Table of Contents Author Guidelines Submit a Manuscript
Disease Markers
Volume 33 (2012), Issue 2, Pages 101-112
http://dx.doi.org/10.3233/DMA-2012-0910

Paraoxonase-1 Is Not Associated with Coronary Artery Calcification in Type 2 Diabetes: Results from the PREDICT Study

Bharti Mackness,1 Judit Marsillach,2 Robert S. Elkeles,3 Ian F. Godsland,3 Michael D. Feher,4 Michael B. Rubens,5 Marcus D. Flather,6 Steve E. Humphries,7 Jackie Cooper,7 and Mike Mackness1

1Pontech Art, Calle De L’Argelagar, Tarragona, Spain
2Medicine (Division of Medical Genetics) and Genome Sciences, University of Washington, Seattle, WA, USA
3Endocrinology and Metabolic Medicine, Imperial College London, St Mary’s Hospital, London, UK
4Beta Cell Unit, Chelsea and Westminster Hospital, London, UK
5CT Scanning Unit, Royal Brompton Hospital, London, UK
6Clinical Trials and Evaluation Unit, Royal Brompton and Harefield NHS Foundation Trust and Imperial College, London, UK
7The Rayne Institute, Royal Free and University College Medical School, London, UK

Received 11 July 2012; Accepted 11 July 2012

Copyright © 2012 Hindawi Publishing Corporation. This is an open access article distributed under the Creative Commons Attribution License, which permits unrestricted use, distribution, and reproduction in any medium, provided the original work is properly cited.

Abstract

Objectives: To determine any association between serum paraoxonase-1 (PON1) activity, protein and coding region genetic polymorphisms and coronary artery calcification (CACS) and to determine factors which modulate serum PON1 in type 2 diabetes (T2DM).

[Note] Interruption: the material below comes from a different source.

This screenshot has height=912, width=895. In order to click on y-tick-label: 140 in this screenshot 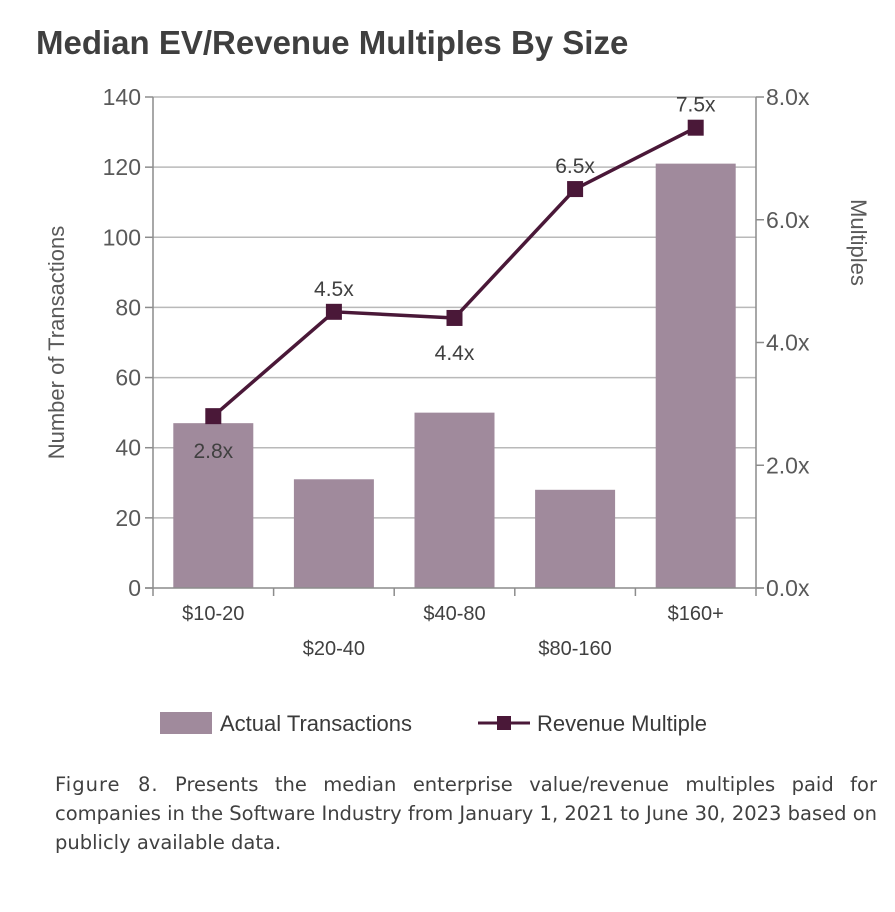, I will do `click(122, 97)`.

Methods and results: 589 patients (419 Caucasian, 120 South Asian, 50 other) from the PREDICT Study were investigated. All patients were asymptomatic for coronary disease and had established T2DM. CACS, lipids, lipoproteins, inflammatory markers, insulin resistance and PON1 activity, concentration and Q192R and L55M genotypes were measured. Independent associations were: 1) PON1 activity negatively with insulin resistance, triglycerides and PON1-55 genotype and positively with PON1-192 genotype; 2) PON1 concentration negatively with Caucasian ethnicity, duration of diabetes and statin use and positively with plasma creatinine and PON1-192 genotype. There was no association between CACS and any of the PON1 activity, concentration or genotype and this finding was not different in the various ethnic groups within the PREDICT study.

Conclusion: PON1 is modulated by a number of factors, some of which are reported here for the first time, including ethnicity and insulin resistance in subjects with T2DM. No association between CACS and PON1 was found.